Background: Loss of podocytes due to podocyte damage leads to impairment of renal filtration function, thereby bringing about proteinuria in glomerular diseases. Dipeptidyl peptidase 4 (DPP4) inhibitors are reported to protect against podocyte damage in preclinical animal models. However, the direct effects of DPP4 inhibitors on podocytes are not yet fully understood. Methods: Streptozotocin-induced diabetic mice and db/db mice were provided with evogliptin, linagliptin, or irbesartan for 12 weeks. Mouse and human podocytes were treated for 72 h and cell lysate and medium were analyzed. Results: In diabetic mice with renal impairment, evogliptin treatment was more efficacious than linagliptin in blocking urinary nephrin excretion, with preserved renal nephrin and phospho-nephrin levels observed regardless of glucose control.
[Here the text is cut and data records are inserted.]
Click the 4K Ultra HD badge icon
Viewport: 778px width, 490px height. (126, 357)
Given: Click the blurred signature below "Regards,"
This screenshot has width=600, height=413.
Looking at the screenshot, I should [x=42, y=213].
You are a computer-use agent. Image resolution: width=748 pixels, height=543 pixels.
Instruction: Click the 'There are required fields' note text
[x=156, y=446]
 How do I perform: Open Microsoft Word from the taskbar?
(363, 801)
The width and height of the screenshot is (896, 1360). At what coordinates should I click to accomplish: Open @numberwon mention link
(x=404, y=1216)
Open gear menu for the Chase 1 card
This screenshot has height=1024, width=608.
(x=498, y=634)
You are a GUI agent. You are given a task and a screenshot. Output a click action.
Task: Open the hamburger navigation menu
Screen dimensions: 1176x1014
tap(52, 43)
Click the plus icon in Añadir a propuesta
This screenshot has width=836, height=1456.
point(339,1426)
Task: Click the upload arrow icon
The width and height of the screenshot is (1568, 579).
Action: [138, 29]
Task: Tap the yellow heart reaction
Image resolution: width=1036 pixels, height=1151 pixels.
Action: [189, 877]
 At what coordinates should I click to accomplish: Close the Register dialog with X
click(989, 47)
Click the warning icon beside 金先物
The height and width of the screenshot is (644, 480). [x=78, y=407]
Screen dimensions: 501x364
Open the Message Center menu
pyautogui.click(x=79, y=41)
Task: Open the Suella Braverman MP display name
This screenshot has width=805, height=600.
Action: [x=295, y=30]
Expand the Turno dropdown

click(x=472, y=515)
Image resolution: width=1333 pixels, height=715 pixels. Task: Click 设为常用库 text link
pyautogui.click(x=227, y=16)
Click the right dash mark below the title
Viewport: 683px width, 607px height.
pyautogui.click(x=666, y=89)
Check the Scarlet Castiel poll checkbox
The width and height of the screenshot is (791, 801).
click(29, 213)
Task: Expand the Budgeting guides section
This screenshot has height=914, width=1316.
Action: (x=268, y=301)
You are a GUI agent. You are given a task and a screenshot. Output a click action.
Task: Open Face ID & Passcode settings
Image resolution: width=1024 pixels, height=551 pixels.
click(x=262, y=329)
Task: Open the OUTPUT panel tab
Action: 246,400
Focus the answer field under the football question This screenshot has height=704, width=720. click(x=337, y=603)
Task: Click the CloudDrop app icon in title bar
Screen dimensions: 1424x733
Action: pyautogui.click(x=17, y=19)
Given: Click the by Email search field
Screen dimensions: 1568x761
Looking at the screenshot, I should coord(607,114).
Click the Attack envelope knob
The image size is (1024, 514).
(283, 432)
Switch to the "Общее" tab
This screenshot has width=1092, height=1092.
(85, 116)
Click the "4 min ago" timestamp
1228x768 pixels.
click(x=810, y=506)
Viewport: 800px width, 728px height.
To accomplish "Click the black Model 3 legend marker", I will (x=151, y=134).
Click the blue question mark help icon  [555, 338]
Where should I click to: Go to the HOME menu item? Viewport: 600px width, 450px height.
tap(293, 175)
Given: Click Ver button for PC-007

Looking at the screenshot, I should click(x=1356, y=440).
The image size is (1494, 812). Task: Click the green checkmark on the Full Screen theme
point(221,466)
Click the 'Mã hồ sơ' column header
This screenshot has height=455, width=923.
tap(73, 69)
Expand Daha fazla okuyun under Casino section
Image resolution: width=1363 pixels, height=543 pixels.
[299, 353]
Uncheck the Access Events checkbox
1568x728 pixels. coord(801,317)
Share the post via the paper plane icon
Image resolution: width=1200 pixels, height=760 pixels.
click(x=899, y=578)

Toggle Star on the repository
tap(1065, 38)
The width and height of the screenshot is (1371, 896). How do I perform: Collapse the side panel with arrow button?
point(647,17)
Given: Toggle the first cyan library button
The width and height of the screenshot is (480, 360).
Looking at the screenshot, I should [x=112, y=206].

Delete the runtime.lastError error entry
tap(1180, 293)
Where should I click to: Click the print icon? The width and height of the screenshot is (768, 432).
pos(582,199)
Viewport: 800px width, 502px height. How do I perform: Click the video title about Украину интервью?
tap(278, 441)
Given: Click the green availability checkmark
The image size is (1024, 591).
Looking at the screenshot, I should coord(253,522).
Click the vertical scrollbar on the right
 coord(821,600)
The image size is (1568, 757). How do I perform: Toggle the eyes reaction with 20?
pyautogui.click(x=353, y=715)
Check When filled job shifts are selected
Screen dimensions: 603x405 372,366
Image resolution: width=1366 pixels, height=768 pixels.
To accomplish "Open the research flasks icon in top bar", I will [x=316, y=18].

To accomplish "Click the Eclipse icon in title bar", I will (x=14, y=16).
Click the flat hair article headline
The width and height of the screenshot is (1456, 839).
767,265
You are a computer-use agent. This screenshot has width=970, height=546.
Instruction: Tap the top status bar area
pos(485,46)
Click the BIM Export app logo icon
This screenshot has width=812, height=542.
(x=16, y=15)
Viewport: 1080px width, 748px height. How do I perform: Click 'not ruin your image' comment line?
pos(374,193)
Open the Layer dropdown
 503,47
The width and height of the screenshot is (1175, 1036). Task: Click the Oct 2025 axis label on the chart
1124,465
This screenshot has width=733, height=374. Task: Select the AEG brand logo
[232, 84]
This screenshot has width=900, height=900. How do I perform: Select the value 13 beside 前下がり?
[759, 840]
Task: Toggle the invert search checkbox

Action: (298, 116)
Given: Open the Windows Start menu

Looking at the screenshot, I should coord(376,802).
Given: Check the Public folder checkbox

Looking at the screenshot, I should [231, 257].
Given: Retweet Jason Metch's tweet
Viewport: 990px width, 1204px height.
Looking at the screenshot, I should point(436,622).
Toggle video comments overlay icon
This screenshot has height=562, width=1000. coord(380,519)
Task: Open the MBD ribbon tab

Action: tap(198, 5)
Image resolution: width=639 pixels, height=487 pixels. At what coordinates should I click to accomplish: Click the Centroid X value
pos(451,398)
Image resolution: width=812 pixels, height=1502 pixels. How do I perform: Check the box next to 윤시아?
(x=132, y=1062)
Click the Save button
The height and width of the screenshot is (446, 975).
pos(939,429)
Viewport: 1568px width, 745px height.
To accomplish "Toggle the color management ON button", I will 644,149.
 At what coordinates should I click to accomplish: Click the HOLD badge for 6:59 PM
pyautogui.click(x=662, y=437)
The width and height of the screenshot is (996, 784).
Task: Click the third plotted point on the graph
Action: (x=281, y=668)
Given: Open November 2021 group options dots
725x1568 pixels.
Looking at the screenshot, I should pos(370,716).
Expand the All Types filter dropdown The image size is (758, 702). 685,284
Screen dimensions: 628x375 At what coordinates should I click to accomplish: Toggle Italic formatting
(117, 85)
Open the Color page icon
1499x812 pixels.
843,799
In differentiated murine podocytes and primary human podocytes, evogliptin also outperformed linagliptin in preserving nephrin protein levels under high glucose and angiotensin II conditions that mimicked diabetic nephropathy conditions. Intriguingly, after 72 h of treatment, evogliptin effectively blocked the increase in cellular DPP4 activity without altering DPP4 expression levels, while linagliptin did not. Blocking protein synthesis or clathrin-mediated endocytosis eliminated the nephrin-preserving effects of evogliptin, but nephrin gene expression was not altered by any treatments, suggesting potential post-transcriptional regulation. In podocytes, evogliptin directly reduced the stress-induced cellular signals, pro-apoptotic protein cleavage and shedding of membrane DPP4 that increased under diabetic nephropathy-mimicking conditions. Conclusions: Our findings suggest a direct protective effect of evogliptin against podocyte damage through maintenance of nephrin levels, alleviation of stress responses and a reduction in apoptotic cell death.